En photos : Une lettre d’amour à Gaza

Avant le génocide, la vie à Gaza était à la fois insupportablement difficile et insupportablement belle.

Par Mahmoud Nasser, le 10 mars 2026

Côte de Gaza. (Photo : Mahmoud Nasser)

Quand je repense au passé, je suis envahi par la nostalgie d’un spectacle que je crains de ne plus jamais revoir.

Les cerfs-volants sillonnent le ciel de Gaza. (PHOTO : MAHMOUD NASSER)

Les deux années que j’ai passées à Gaza avant le matin du 7 octobre sont mon dernier souvenir de cette ville intacte.

Les gens s’assoient près d’un barbecue sur la plage pendant que le repas est préparé le long du littoral de Gaza, dans la soirée du 11 juillet 2022. (PHOTO : MAHMOUD NASSER)

Quand je pense à chez moi, mon esprit se pose sur ses côtes, car les vagues vous accueillent avec une sorte de liberté. 

Un homme tire un petit bateau de pêche sur le sable à la fin de la journée, le 11 mars 2023. (PHOTO : MAHMOUD NASSER)

L’air est salé, piquant. Chaque vague porte son propre son. Chaque son, son propre univers.

Des garçons courent dans les vagues et jouent ensemble le long du littoral de Gaza, le 16 août 2023. (PHOTO : MAHMOUD NASSER)

C’est le plus grand paradoxe de Gaza : se sentir comme la personne la plus libre du monde, dans la plus grande prison du monde. 

Deux enfants au port principal de Gaza, Al-Mina, le 11 juillet 2022. (Photo : Mahmoud Nasser)

Chaque instant semblait n’exister que pour vous.

Deux garçons sourient dans la rue Al-Shuhada, à Gaza, le 14 novembre 2022. (PHOTO : MAHMOUD NASSER)

Sur le papier, la vie à Gaza était insupportablement difficile. Mais elle était aussi insupportablement belle.

Les gens se rassemblent le long de la côte rocheuse de Gaza alors que la silhouette de la ville s’estompe dans le crépuscule, le 11 juillet 2022. (PHOTO : MAHMOUD NASSER)

Dans les rues, les gens étaient partout. Nous avons attendu le taxi qui devait nous emmener au nord du nord, pour arriver à Beit Hanoun, la mère de la magie.

Des écoliers rentrent chez eux dans une rue détrempée par la pluie, alors que la ville ralentit sous l’effet des conditions hivernales. (PHOTO : MAHMOUD NASSER)

En écrivant ici depuis le Canada, tout est à l’opposé : les rues sont remplies d’étrangers qui se croisent pour la dernière fois. Mais un soir froid, alors que j’étais assis sur mon balcon en train de fumer une cigarette, j’ai vu deux personnes courir et rire, et elles m’ont ramené dans les rues de Gaza.

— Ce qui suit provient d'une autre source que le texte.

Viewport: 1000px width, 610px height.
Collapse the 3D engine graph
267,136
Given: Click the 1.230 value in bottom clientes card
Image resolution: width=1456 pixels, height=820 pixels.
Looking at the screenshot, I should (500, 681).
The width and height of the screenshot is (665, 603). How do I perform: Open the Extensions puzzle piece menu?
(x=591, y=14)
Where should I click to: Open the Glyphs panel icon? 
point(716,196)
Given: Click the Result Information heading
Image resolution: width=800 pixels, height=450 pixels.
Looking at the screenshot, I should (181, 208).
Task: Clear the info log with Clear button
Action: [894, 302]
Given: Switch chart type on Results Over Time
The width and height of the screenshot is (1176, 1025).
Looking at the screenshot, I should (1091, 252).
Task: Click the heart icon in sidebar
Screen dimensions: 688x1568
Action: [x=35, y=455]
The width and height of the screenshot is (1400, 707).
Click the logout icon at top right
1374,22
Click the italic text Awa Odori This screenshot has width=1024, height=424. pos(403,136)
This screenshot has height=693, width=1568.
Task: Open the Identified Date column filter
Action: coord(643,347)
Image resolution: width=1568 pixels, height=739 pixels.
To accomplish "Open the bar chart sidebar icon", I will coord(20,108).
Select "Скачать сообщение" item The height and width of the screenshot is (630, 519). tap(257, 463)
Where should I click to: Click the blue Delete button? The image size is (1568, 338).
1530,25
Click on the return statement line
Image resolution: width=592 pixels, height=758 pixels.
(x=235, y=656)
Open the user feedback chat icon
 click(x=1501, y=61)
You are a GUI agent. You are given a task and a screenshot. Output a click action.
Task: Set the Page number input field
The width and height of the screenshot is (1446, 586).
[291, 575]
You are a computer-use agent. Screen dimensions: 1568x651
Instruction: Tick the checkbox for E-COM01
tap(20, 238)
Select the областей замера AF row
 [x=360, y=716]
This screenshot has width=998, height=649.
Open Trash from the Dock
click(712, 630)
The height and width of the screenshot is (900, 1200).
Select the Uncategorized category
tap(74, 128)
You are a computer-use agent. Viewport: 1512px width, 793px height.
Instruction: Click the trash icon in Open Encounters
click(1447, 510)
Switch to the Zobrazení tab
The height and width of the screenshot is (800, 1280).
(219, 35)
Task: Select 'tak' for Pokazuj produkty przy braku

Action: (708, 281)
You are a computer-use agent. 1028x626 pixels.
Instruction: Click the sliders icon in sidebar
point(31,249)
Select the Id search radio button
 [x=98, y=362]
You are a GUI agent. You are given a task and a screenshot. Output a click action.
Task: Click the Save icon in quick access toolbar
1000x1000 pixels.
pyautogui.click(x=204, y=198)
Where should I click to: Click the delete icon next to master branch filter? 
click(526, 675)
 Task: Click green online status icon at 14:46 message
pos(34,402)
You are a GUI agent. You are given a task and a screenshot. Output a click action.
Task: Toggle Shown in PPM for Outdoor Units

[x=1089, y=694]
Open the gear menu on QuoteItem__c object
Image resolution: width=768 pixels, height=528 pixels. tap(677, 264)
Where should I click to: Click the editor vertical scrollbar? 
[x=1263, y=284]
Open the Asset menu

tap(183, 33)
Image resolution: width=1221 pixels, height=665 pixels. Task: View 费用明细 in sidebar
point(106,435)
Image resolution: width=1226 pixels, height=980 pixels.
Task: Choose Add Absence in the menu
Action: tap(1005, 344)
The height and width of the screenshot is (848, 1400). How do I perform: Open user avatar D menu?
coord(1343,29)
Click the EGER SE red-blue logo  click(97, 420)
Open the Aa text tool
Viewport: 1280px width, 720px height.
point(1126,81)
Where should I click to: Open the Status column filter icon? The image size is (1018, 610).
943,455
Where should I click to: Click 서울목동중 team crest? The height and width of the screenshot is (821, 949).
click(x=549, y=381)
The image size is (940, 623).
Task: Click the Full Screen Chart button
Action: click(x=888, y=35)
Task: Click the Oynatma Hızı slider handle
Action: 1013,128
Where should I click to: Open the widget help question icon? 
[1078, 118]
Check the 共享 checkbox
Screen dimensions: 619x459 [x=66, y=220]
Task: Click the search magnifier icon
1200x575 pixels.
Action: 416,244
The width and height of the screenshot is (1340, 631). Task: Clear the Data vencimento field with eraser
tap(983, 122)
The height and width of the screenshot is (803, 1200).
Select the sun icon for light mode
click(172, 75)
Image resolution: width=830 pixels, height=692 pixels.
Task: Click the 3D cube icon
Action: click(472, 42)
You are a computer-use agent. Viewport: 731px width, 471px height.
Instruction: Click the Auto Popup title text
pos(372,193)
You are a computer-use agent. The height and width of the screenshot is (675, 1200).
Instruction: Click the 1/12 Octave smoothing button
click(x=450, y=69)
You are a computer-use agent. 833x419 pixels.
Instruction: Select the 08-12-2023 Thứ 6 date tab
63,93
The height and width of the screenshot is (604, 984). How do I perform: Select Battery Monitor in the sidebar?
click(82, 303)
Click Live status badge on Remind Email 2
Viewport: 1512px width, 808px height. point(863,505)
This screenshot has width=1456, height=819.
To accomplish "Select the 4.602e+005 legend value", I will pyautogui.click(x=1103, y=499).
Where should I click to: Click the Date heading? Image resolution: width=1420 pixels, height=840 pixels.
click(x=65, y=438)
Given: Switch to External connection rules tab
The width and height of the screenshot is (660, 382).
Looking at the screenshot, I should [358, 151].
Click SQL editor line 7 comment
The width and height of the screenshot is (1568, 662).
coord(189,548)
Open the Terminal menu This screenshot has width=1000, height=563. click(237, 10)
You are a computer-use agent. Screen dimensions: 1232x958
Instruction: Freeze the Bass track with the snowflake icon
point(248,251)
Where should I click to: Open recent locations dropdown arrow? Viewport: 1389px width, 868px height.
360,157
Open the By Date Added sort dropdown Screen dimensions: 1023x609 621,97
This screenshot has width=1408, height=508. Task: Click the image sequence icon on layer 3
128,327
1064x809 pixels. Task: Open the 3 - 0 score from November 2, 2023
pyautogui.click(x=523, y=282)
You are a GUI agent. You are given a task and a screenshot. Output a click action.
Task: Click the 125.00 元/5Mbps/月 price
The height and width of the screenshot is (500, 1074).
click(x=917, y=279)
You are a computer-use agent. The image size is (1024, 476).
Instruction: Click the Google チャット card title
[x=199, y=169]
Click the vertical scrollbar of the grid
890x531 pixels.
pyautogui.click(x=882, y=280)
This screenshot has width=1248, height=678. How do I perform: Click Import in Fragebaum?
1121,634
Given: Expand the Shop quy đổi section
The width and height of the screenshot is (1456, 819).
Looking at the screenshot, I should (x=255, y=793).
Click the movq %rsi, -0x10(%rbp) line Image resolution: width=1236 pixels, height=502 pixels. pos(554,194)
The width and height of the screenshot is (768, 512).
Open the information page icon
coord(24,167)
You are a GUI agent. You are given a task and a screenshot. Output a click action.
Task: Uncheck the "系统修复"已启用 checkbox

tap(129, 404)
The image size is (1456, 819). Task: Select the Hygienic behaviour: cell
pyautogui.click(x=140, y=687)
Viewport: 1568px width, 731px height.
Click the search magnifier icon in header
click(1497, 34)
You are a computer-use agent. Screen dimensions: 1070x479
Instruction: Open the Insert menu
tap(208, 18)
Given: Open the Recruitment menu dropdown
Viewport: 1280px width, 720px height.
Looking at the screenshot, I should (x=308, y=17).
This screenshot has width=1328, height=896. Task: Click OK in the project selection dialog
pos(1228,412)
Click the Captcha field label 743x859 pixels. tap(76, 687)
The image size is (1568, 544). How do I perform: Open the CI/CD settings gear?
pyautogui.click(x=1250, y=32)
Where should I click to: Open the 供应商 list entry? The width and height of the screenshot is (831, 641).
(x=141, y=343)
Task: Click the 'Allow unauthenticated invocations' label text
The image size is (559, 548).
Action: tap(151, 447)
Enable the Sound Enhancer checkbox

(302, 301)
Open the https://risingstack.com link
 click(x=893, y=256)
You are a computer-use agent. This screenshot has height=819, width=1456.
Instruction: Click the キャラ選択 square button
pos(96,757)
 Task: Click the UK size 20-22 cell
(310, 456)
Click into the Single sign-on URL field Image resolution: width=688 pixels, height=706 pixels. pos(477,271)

Gaza par un matin pluvieux. (Photo : Mahmoud Nasser)

C’est drôle comme le rire transperce le froid et nous ramène chez nous. 

Une partie tranquille du littoral de Gaza où un cheval se promène sur le sable, le 7 mars 2023. (PHOTO : MAHMOUD NASSER)

Je me souviens du vieil homme assis sur sa chaise en plastique à l’ombre pendant l’été.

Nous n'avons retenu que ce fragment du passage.